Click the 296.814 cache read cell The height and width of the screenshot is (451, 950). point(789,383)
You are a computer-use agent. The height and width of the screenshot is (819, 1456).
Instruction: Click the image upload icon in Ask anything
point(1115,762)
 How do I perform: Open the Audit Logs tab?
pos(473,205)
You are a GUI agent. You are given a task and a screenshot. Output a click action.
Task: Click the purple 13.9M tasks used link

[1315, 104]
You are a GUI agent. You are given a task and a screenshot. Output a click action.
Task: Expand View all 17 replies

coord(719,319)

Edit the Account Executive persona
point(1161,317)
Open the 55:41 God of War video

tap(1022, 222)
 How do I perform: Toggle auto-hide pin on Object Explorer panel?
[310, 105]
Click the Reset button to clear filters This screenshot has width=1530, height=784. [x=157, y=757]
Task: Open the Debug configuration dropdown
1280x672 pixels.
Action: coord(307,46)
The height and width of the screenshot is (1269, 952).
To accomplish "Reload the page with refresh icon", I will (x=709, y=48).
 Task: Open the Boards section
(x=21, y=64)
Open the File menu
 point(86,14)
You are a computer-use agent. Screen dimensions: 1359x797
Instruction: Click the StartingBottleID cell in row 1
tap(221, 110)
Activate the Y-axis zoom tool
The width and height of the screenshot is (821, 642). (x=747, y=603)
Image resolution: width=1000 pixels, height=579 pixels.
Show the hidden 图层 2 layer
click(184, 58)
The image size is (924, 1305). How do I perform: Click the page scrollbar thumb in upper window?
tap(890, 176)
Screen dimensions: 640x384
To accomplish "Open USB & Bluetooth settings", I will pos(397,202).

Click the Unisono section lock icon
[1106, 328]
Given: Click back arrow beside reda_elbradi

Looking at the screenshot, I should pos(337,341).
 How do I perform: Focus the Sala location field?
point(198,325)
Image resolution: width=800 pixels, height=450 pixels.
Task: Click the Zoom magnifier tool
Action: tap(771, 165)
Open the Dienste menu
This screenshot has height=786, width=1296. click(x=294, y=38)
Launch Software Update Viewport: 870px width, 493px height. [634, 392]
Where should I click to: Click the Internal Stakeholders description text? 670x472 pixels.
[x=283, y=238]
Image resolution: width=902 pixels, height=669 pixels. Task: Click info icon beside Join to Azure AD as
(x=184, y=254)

○ ○ ○ ○ ○ ○ ○

» INSTRUCTION:
List every line of the listing that contains the word "beside".

» FULL ANSWER:
Given: Click back arrow beside reda_elbradi
Image resolution: width=902 pixels, height=669 pixels. Task: Click info icon beside Join to Azure AD as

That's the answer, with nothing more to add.